Cluster computing

Sunday, April 19, 2020

Java versus Kotlin continued...

The Kotlin language has plenty of new syntax that follow parallels I other newer development language. For example, we can use var and val keywords where var is used for mutable properties and val is used for read-only properties. The getters and setters are provided by default

Kotlin classes have primary and secondary constructors. The primary constructor does not have any code but may have decorations, visibility modifiers and type parameters. Code can be placed inside the initializer blocks. The secondary constructors have to delegate to the primary constructor usually as the first statement so that the initializer block gets executed before the implementation.
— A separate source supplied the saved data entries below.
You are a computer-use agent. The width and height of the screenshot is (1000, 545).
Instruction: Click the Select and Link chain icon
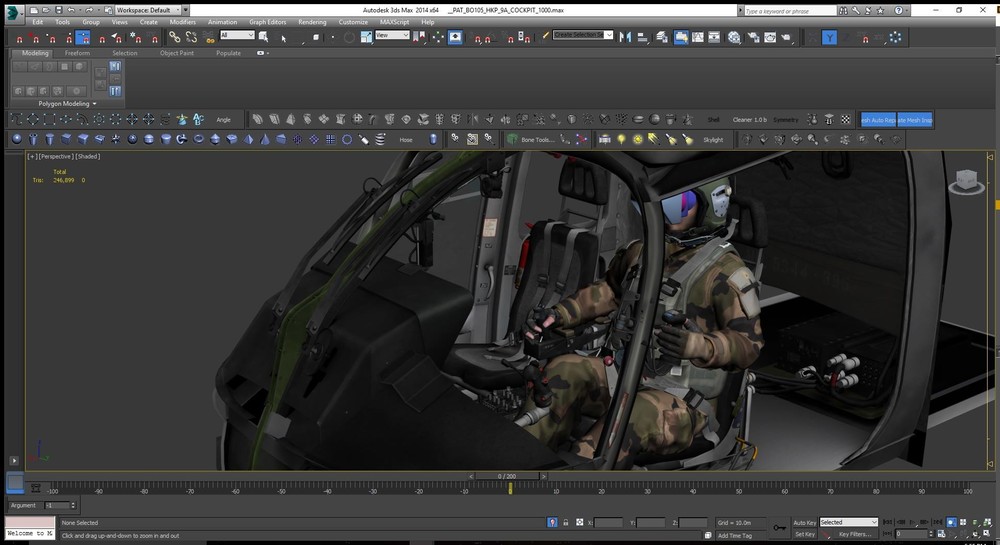(174, 37)
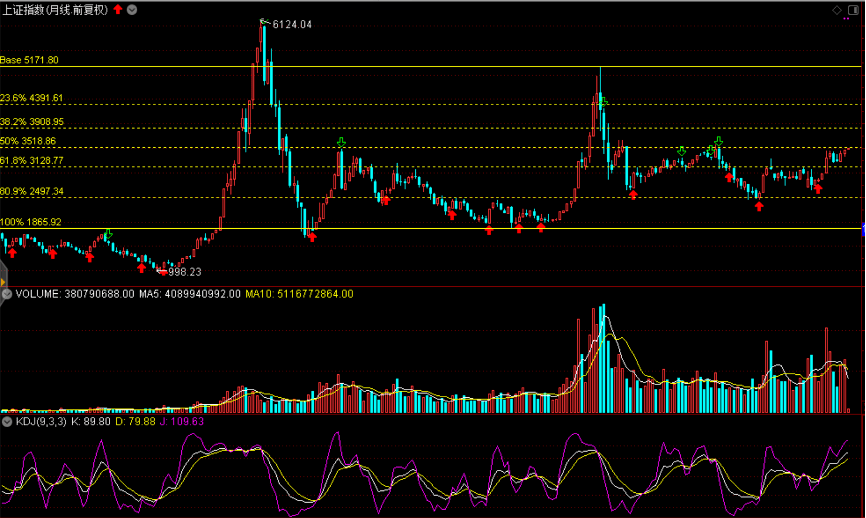The image size is (866, 518).
Task: Expand the KDJ indicator menu arrow
Action: click(x=6, y=422)
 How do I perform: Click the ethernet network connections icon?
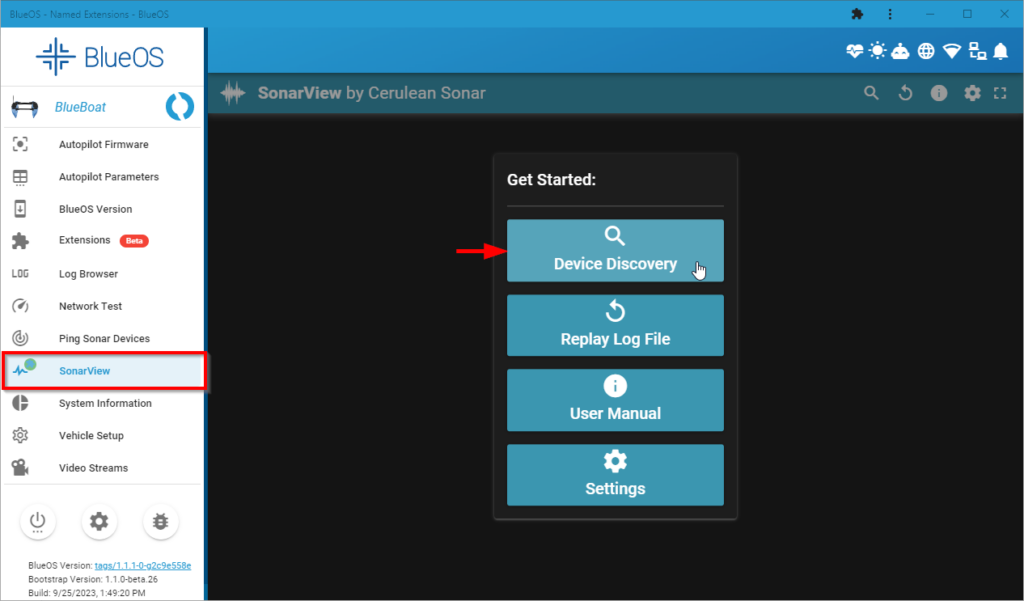point(977,50)
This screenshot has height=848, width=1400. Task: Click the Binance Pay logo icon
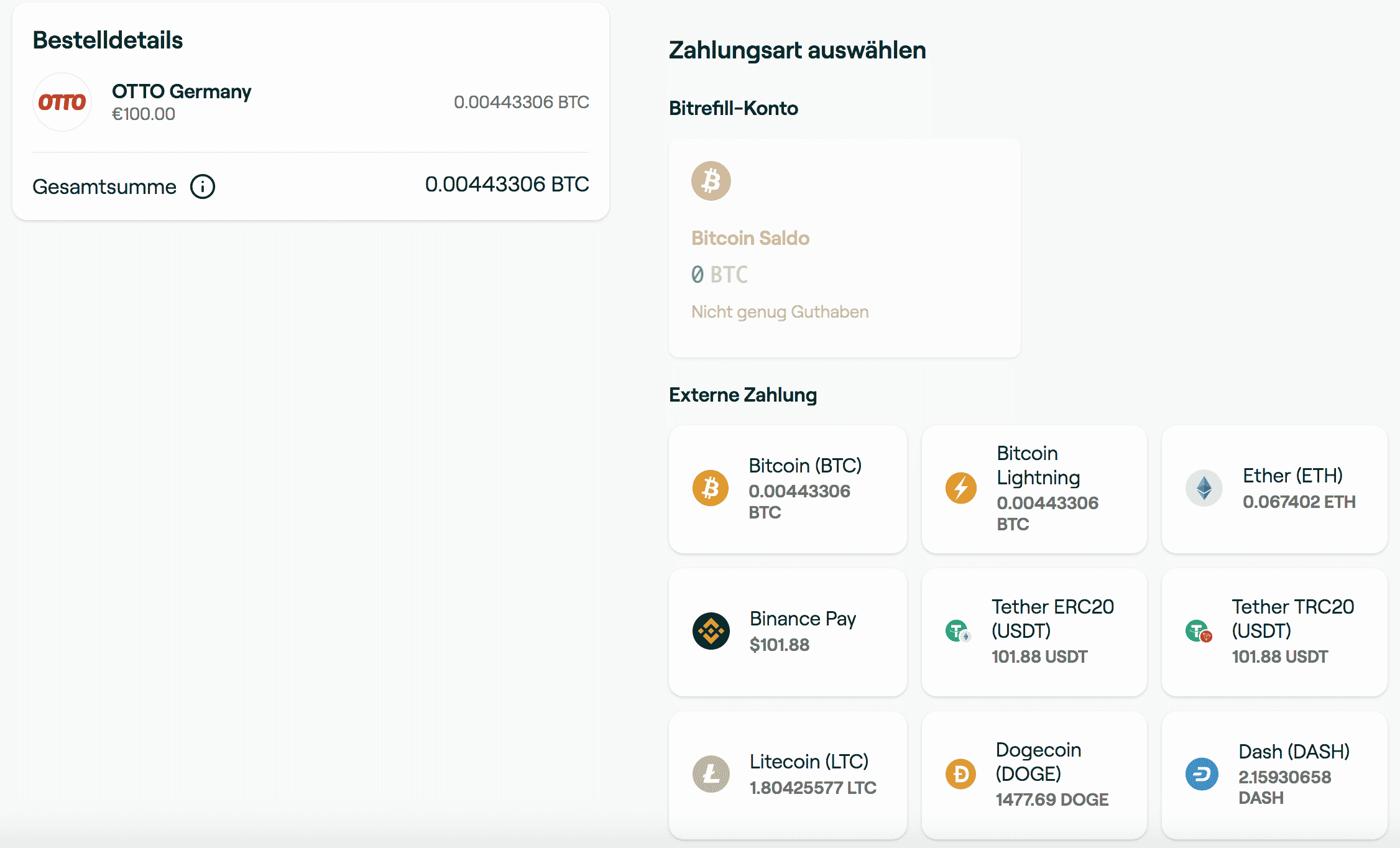(711, 631)
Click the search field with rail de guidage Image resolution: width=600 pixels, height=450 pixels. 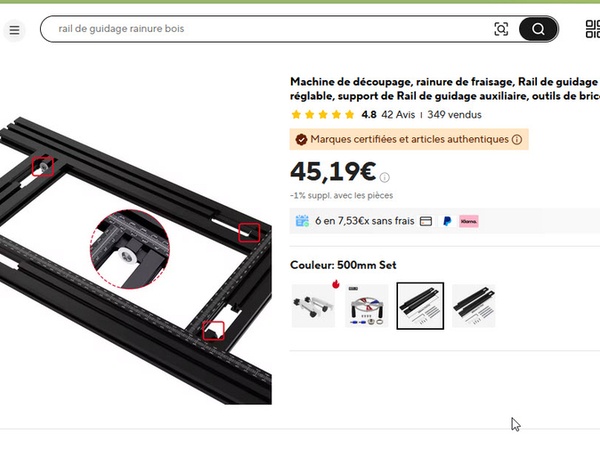coord(268,29)
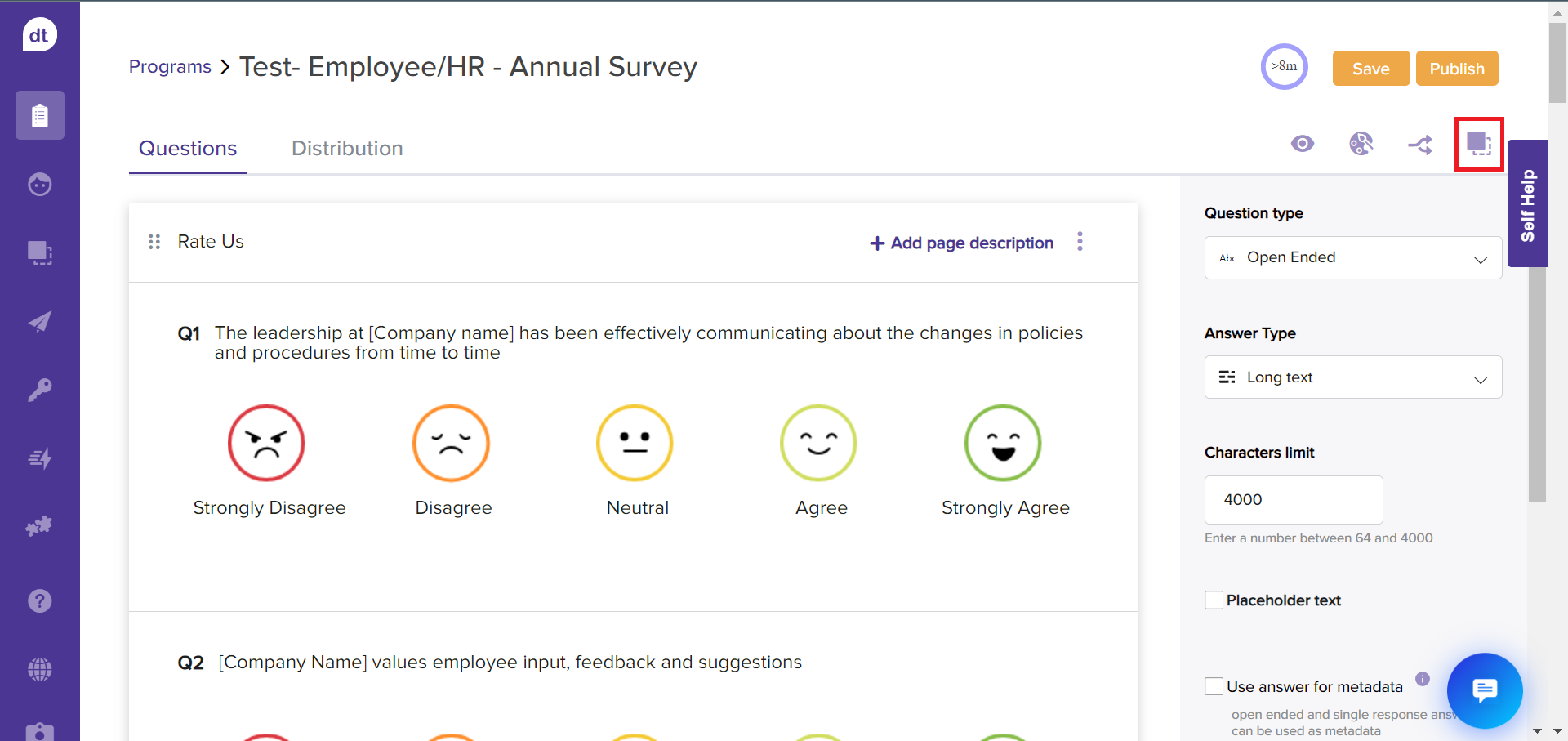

Kotlin allows implementations to be delegated via delegation pattern that replaces implementation inheritance with zero boilerplate code. A derived class can implement an interface by delegating all of its public members to a specified object. This is independent from overrides.

Type inference for variables and property types is automatic. New symbols, methods, keywords and constants make it very easy to declare and use variables.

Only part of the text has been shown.